People feel like they are being spun and taken for fools by big business, on the one hand, threatening thousands of job losses if we leave, and by the pro-Brexit media, on the other, ranting about our lost liberties.

One FTSE chieftain with significant businesses in the UK, continental Europe and beyond was almost choking on his Dover sole this week about the whole charade. Despite being an “in-er”, he was furious about the scare stories from his chief executive peers.

Anyone running a global business, he said, knows external investors won’t really care if we’re in or out. Likewise, no German mayor will say “nein” next time he offers to invest in their city just because Britain is not in the European Union.

Rather, this debate should be about what we believe is our role in the world: are we British and European, or just British? Would we be proud, or ashamed, to be the generation that undid our ties with our European neighbours?

The one issue about Brexit that will affect us more than anything, he said, is hardly being mentioned: the impact on the pound. The gyrations of sterling are far more material than minute details of red tape for employers or immigration.

A weak pound boosts the power of his overseas earnings when translated back home, and encourages more foreign visitors to his UK operations. But it depletes his investment war-chest for overseas expansion and increases his operating costs. A stronger pound reverses those variables. So, all he wants to know for his business is, will sterling rise or fall?

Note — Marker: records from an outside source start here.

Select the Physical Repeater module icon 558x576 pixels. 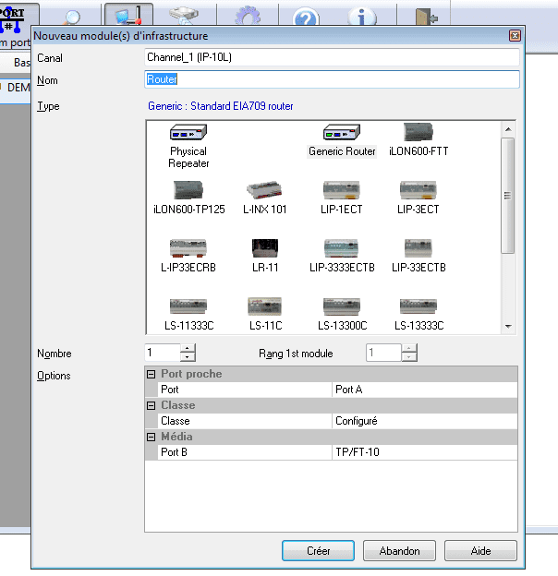(x=188, y=133)
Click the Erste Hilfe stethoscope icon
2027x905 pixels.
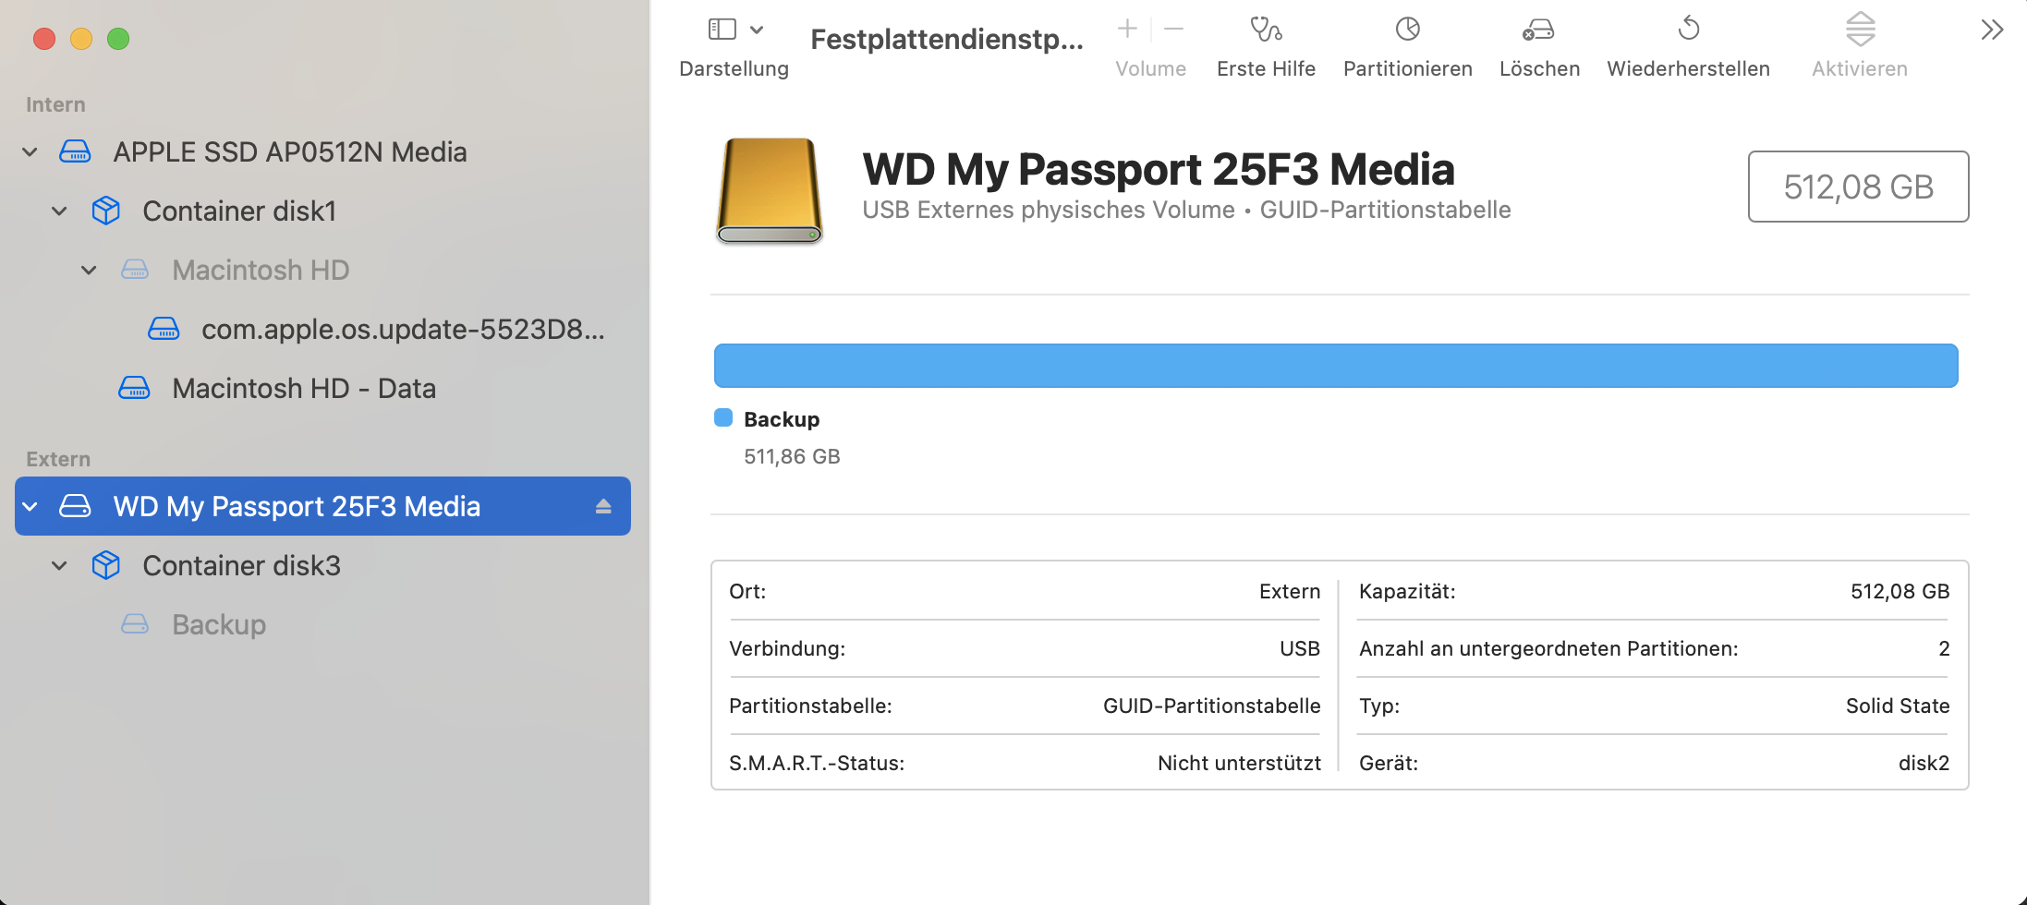pyautogui.click(x=1266, y=30)
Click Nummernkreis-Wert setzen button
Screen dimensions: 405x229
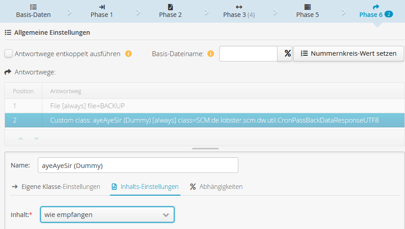348,53
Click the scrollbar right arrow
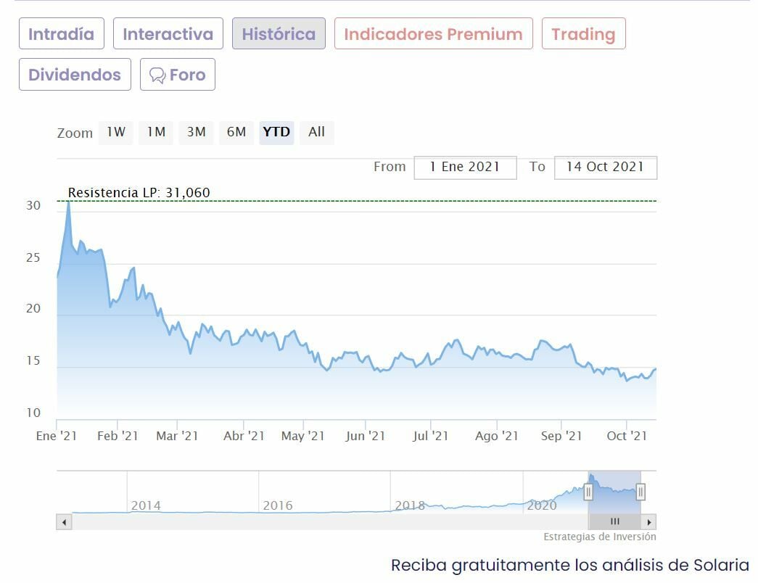 649,522
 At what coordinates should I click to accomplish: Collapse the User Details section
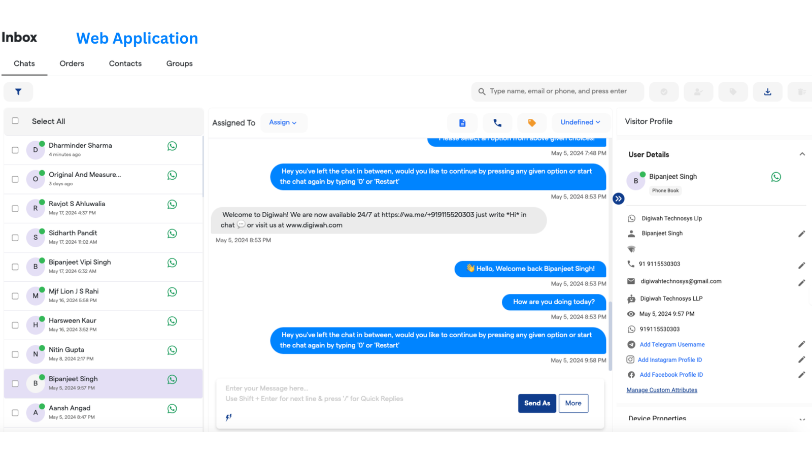point(802,154)
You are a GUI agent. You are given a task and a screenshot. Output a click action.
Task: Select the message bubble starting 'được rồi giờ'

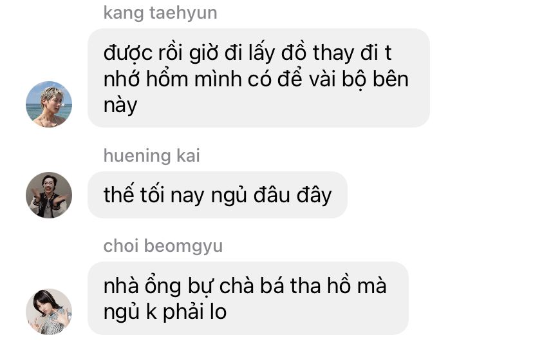coord(259,78)
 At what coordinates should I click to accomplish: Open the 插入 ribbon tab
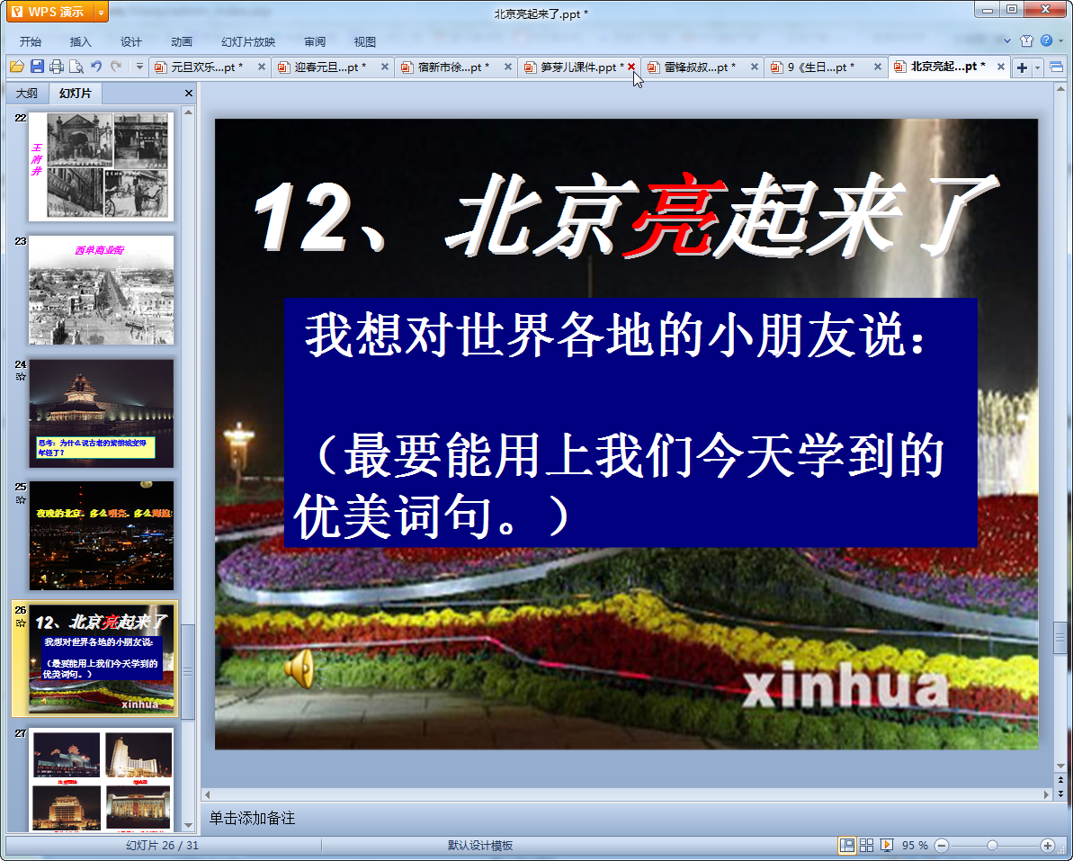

On Thursday, Goldman Sachs gave him its answer: the pound will crash by as much as 20 per cent if we leave.

Net, that would be positive for my lunch companion’s business – ironic given his personal aversion to Brexit. Equally ironic, for smaller businesses not exporting, which tend to be more Eurosceptic, a weak pound would increase their bills and raw material costs.

Perhaps it is time sterling, rather than the finer points of immigrants’ welfare payments, becomes central to this debate.